Nasional

Ramai Kejahatan Seksual di Lembaga Pendidikan, RMI PBNU: Kasus Ini Jadi PR dan Alarm Kuat

Sabtu, 11 Desember 2021 | 08:15 WIB

Ramai Kejahatan Seksual di Lembaga Pendidikan, RMI PBNU: Kasus Ini Jadi PR dan Alarm Kuat

Ketua RMI PBNU, KH Abdul Ghaffar Rozin. (Foto: dok. RMINU)

Jakarta, NU Online

Maraknya kasus kejahatan seksual di lembaga-lembaga pendidikan, baik sekolah, perguruan tinggi, dan terbaru di rumah tahfiz Bandung menjadi keprihatinan semua pihak. Kasus-kasus tersebut bukan hanya persoalan satu pihak, tetapi juga persoalan bangsa hari ini yang perlu diselesaikan. 


Penyelesaian ini tentu tidak cukup hanya dengan waktu satu atau dua hari, melainkan membutuhkan proses yang cukup panjang.
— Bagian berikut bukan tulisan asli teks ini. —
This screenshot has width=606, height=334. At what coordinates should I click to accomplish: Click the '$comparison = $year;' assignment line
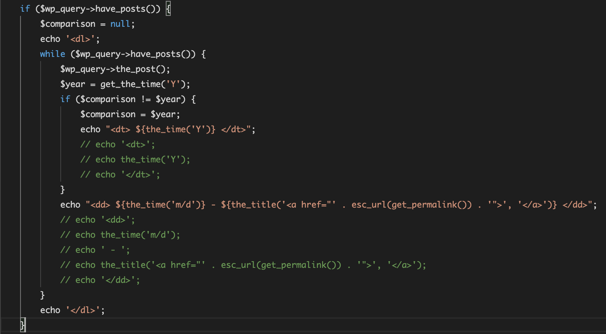point(130,114)
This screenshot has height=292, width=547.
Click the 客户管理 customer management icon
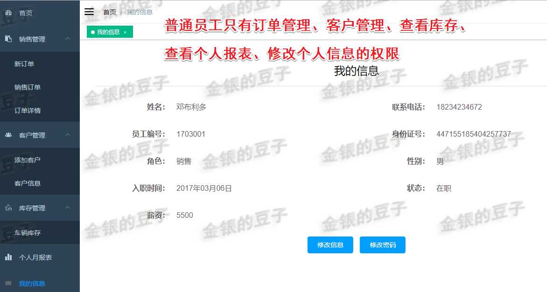(x=9, y=135)
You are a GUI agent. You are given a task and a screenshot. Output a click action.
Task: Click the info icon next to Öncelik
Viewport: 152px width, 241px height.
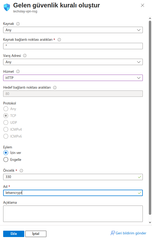21,171
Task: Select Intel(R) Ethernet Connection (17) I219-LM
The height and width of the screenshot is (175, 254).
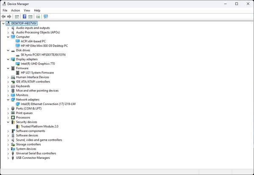Action: pyautogui.click(x=48, y=104)
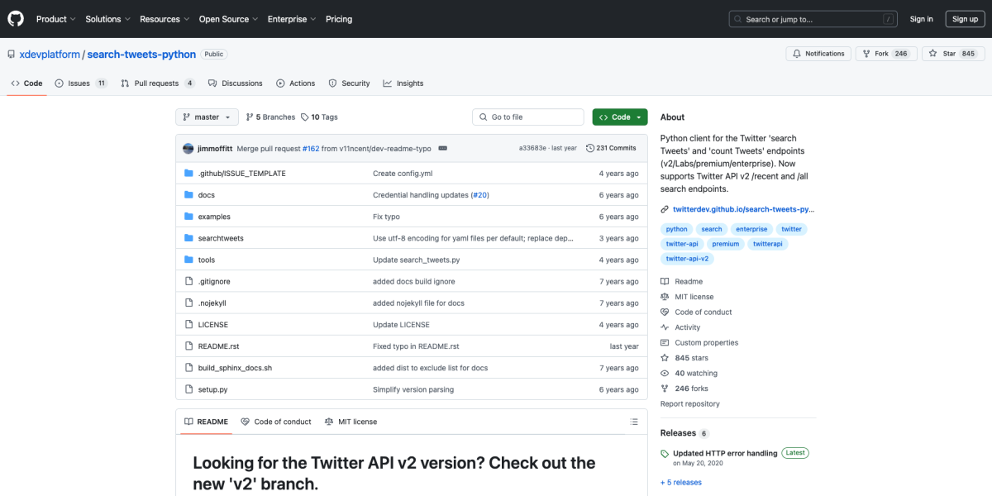Click the Latest release badge
Image resolution: width=992 pixels, height=496 pixels.
coord(794,452)
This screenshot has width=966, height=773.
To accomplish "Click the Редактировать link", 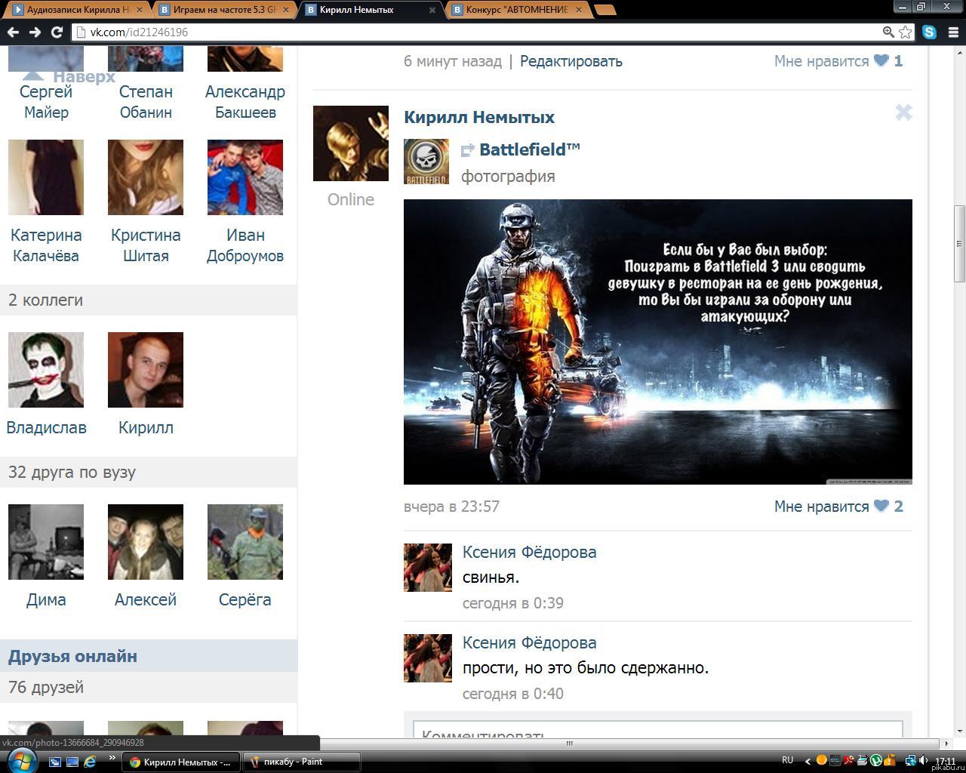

Hal itu menjadi pekerjaan rumah bersama yang cukup besar.


“Perlu saya sampaikan. Ini PR kita yang sangat besar. Ini perlu menjadi gerakan kita bersama. Ini adalah alarm yang sangat berat,” kata Ketua Rabithah Ma’ahid Islamiyah Pengurus Besar Nahdlatul Ulama (RMI PBNU) KH Abdul Ghofar Rozin kepada NU Online pada Jumat (10/12/2021).


Gus Rozin, sapaan akrabnya, menyampaikan bahwa langkah yang diperlukan untuk menuntaskannya adalah memberikan kesadaran terhadap semua pihak, baik terhadap guru, dosen, pengajar, ustadz, atau pun santri, dan pelajar.
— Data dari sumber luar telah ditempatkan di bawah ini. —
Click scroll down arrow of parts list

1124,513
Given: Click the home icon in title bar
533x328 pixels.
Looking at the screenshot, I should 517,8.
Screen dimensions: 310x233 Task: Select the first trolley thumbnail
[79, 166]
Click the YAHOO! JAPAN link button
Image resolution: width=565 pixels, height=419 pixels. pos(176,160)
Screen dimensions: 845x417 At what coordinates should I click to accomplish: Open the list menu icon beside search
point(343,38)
Sebab, menurutnya, masih banyak pengajar dan tenaga kependidikan yang belum memiliki wawasan yang cukup mengenai kejahatan seksual.
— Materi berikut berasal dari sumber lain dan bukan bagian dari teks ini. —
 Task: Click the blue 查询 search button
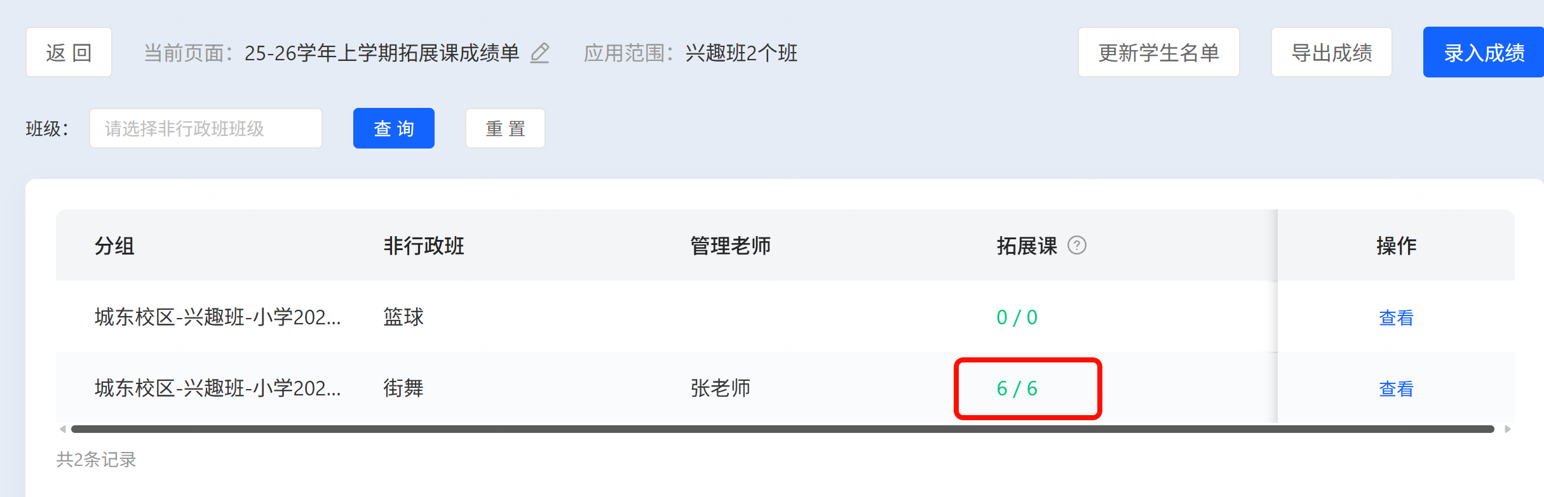point(393,128)
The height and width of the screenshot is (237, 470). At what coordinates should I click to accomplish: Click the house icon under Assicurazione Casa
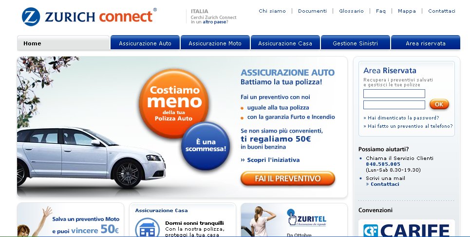tap(147, 228)
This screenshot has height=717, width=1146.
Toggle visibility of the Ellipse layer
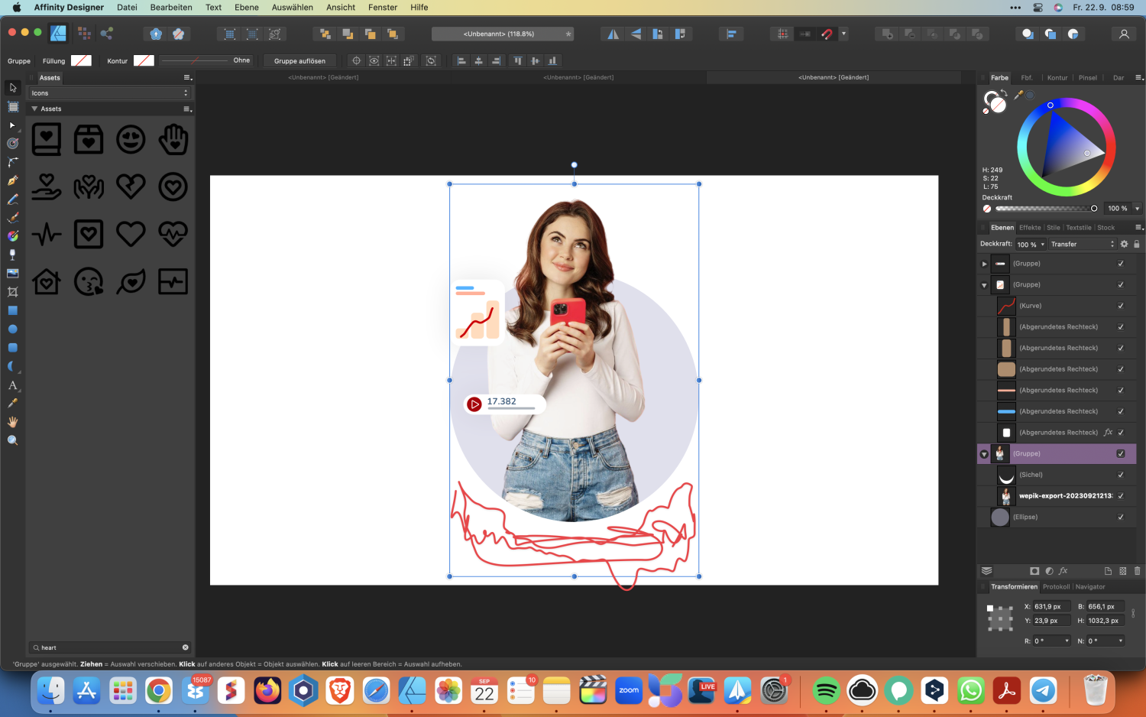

“Tidak semua guru agama para ustadz pembimbing para kiai itu memiliki wawasan yang cukup tentang kekerasan seksual. Tidak bisa membedakan antara pelecehan seksual dan perilaku yang lain. Dan kadang kita masih mencampuradukkan antara hubungan guru dan murid. Tidak ada kejelasan,” katanya.


Hal demikian juga, lanjutnya, belum dimiliki oleh para santri dan pelajar. Tidak banyak di antara mereka yang mempunyai pengetahuan terhadap kejahatan seksual sehingga mereka tidak mengetahui batasnya.


“Tidak ada kejelasan dan kesadaran untuk menjaga diri mereka. Tidak ada kesadaran dan keberanian. Ini harus ditumbuhkan. Tidak ada pelecehan dengan doktrin tertentu, doktrin barokah atau doktrin yang lain,” ujarnya.


Gerakan kesadaran bersama ini penting, menurutnya, untuk membangunkan semua pihak sebagai anak bangsa. Sebab, kasus demikian adalah niat jahat tetapi berkedok agama, moral, dan pendidikan.


Oleh karena itu, Gus Rozin menegaskan bahwa persoalan ini menjadi tanggung jawab semua pihak. Di level negara, problem ini menjadi bagian dari Kementerian Pemberdayaan Perempuan dan Anak, Kementerian Agama, Kementerian Pendidikan dan Kebudayaan, hingga lembaga-lembaga penegak hukum.


Sementara di level masyarakat sipil, hal ini juga harus menjadi perhatian NU, Muhammadiyah, dan kelompok lain, terutama organisasi yang memiliki banyak lembaga pendidikan.


Bukan pesantren

Gus Rozin juga menegaskan bahwa kasus kejahatan seksual yang dilakukan oleh Herry Wirawan (HW) itu terjadi di Rumah Tahfiz Al-Ikhlas, Yayasan Manarul Huda, Bandung, bukan pesantren.


Ia menyampaikan bahwa rumah tahfiz berbeda dengan pesantren yang menyediakan pengajian kitab kuning dan memiliki masjid di dalamnya.


“Kita harus membedakan antara pesantren dan rumah tahfiz,” tegas Gus Rozin.